* Try it
Should pictures appear among the records, leave them out, and copy exactly only the lines from the first through the one with "[Nächste Ankündigung] (962, 14)", inclusive.

* Provided material
^^^^

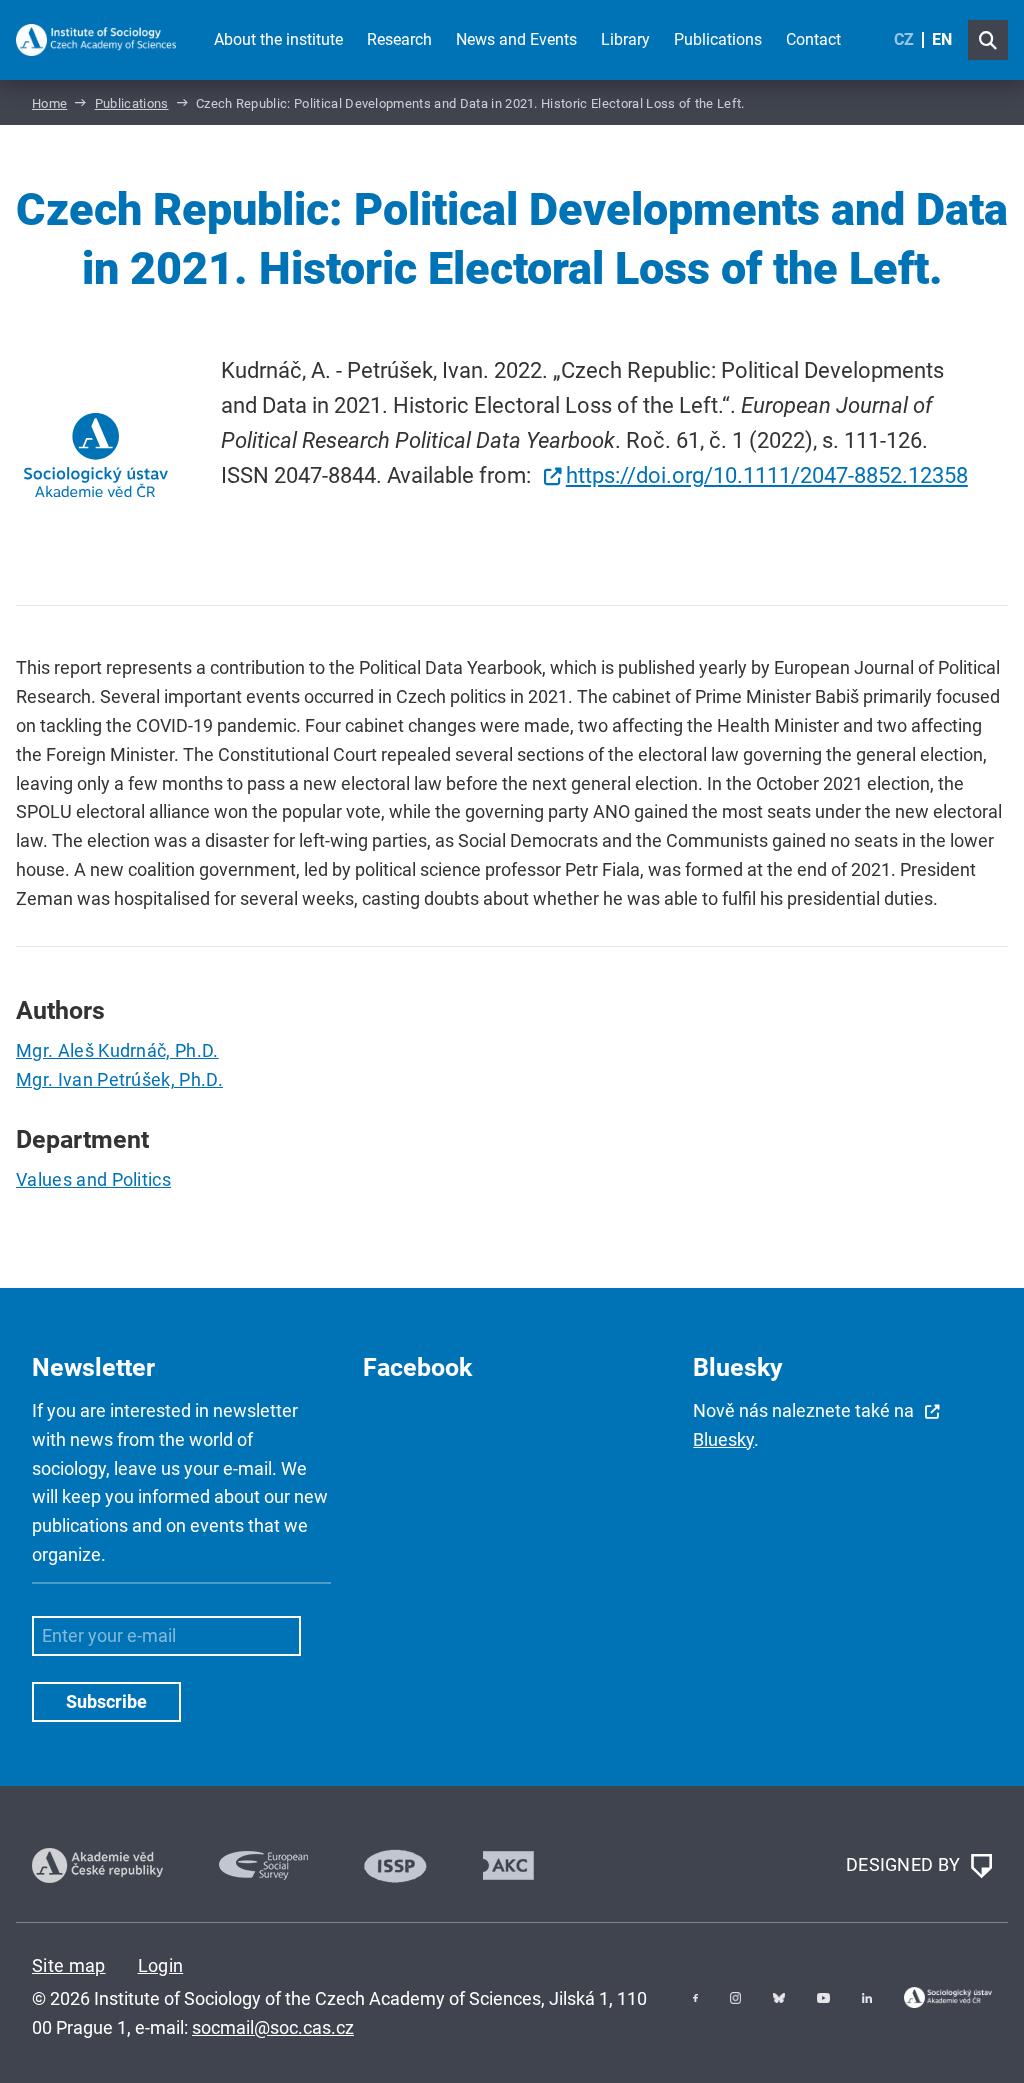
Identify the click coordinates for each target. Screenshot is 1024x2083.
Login (161, 1965)
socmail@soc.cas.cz (273, 2027)
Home (49, 103)
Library (625, 39)
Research (399, 39)
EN (942, 39)
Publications (718, 39)
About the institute (278, 39)
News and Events (516, 39)
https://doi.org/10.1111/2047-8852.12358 (767, 475)
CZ (904, 39)
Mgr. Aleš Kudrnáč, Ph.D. (117, 1050)
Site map (69, 1965)
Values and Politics (93, 1179)
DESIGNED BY (905, 1864)
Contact (813, 39)
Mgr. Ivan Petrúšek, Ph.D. (119, 1079)
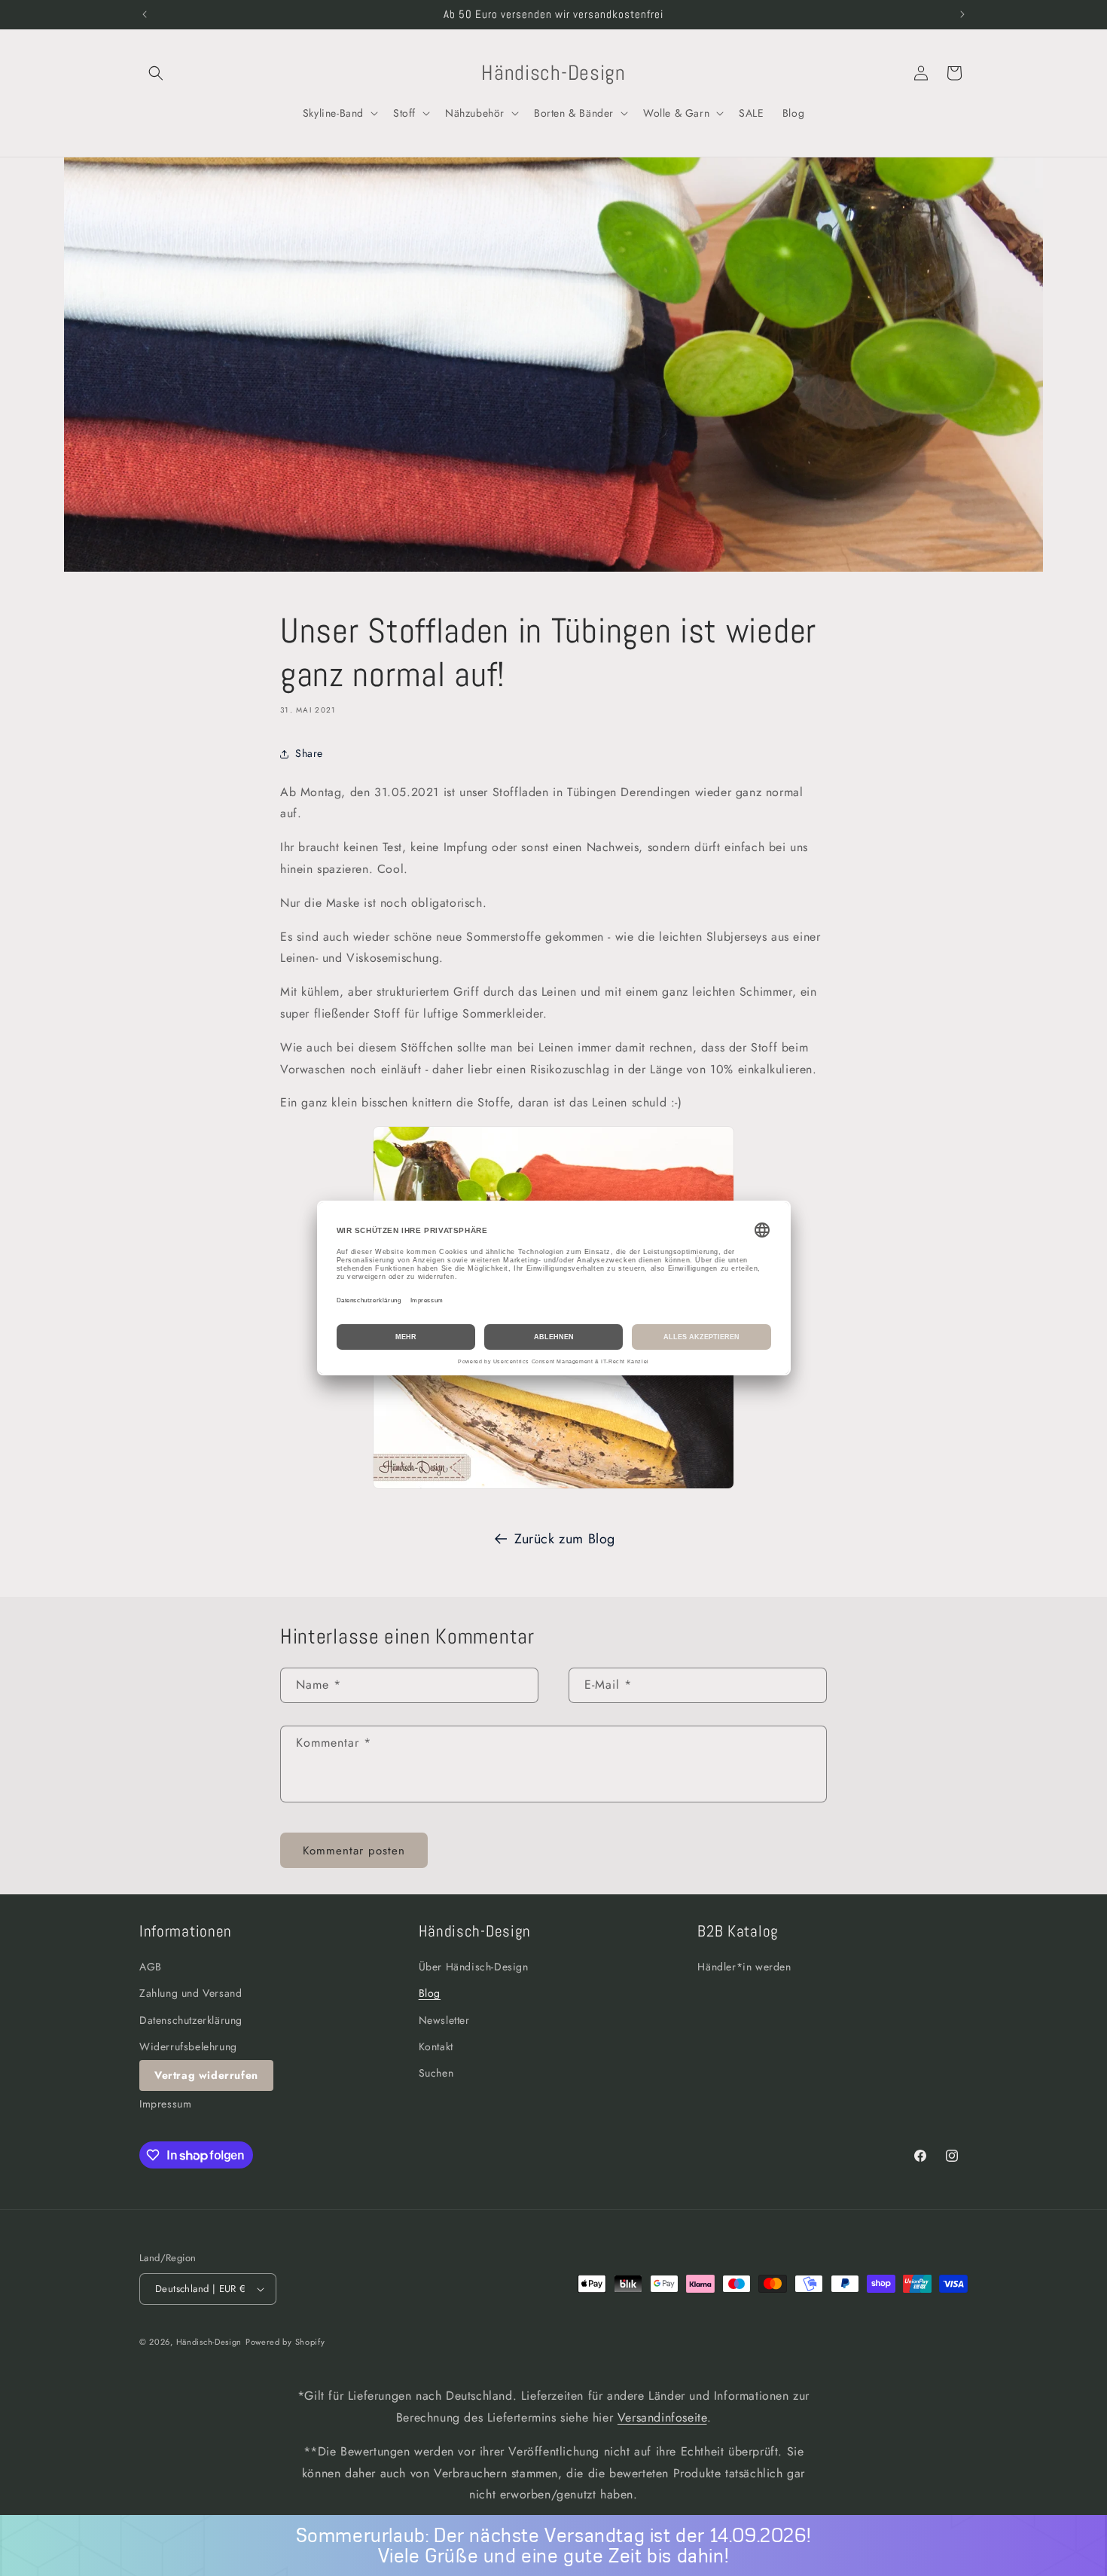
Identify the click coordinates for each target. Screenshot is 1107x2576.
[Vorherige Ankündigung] (144, 14)
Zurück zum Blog (564, 1539)
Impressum (165, 2103)
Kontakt (436, 2046)
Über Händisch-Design (474, 1966)
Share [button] (309, 753)
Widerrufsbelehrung (188, 2046)
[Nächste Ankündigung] (962, 14)
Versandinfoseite (662, 2417)
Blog (430, 1993)
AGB (150, 1966)
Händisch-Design (209, 2342)
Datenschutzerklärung (190, 2020)
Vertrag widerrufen (206, 2075)
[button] (155, 73)
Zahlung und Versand (190, 1993)
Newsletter (444, 2020)
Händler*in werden (744, 1966)
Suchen (436, 2072)
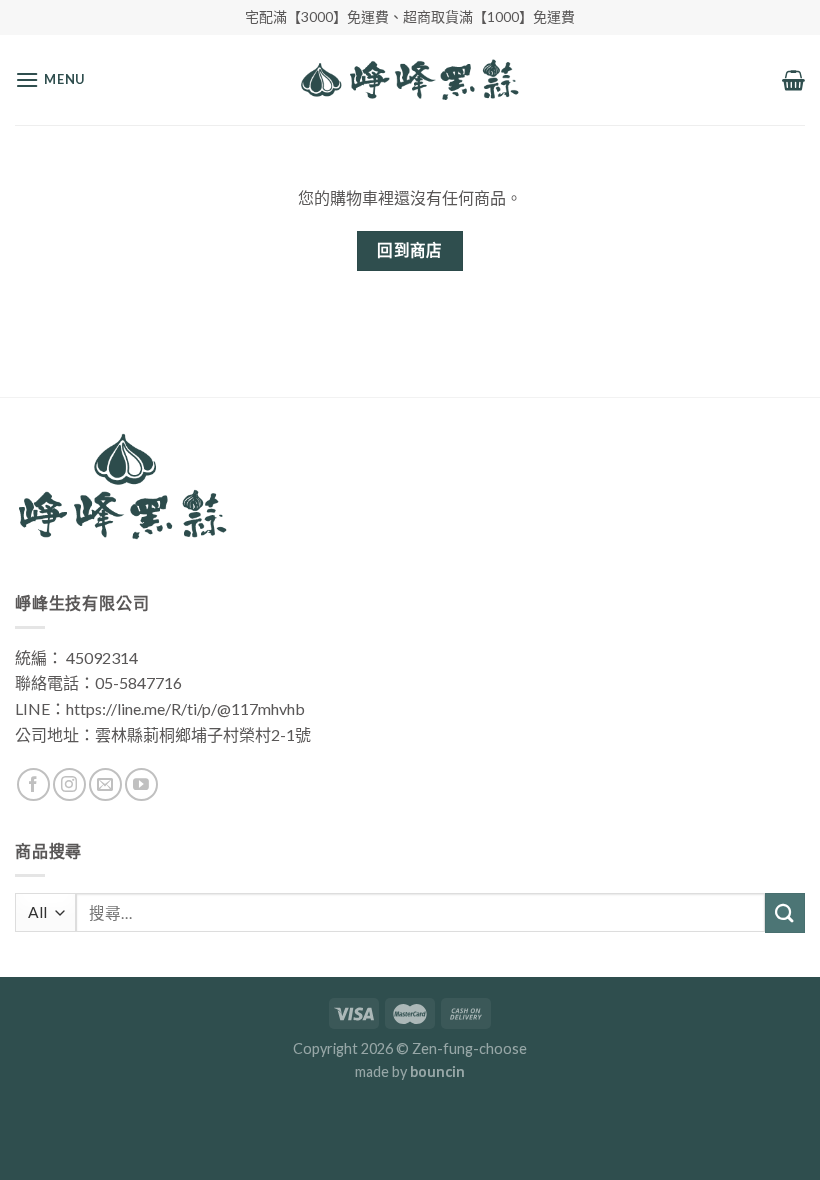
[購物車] (793, 80)
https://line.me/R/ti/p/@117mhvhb (185, 708)
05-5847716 (138, 682)
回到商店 (410, 250)
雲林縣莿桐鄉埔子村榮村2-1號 (203, 734)
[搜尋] (785, 912)
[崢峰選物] (410, 79)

^^^^

* Result
Identify the click coordinates for each target. Screenshot is 1024x2083.
Login (161, 1965)
socmail@soc.cas.cz (273, 2027)
Home (49, 103)
Library (625, 39)
Research (399, 39)
EN (942, 39)
Publications (718, 39)
About the institute (278, 39)
News and Events (516, 39)
https://doi.org/10.1111/2047-8852.12358 (767, 475)
CZ (904, 39)
Mgr. Aleš Kudrnáč, Ph.D. (117, 1050)
Site map (69, 1965)
Values and Politics (93, 1179)
DESIGNED BY (905, 1864)
Contact (813, 39)
Mgr. Ivan Petrúšek, Ph.D. (119, 1079)
Identify the click coordinates for each target. Screenshot is 1107x2576.
[Vorherige Ankündigung] (144, 14)
Zurück zum Blog (564, 1539)
Impressum (165, 2103)
Kontakt (436, 2046)
Über Händisch-Design (474, 1966)
Share [button] (309, 753)
Widerrufsbelehrung (188, 2046)
[Nächste Ankündigung] (962, 14)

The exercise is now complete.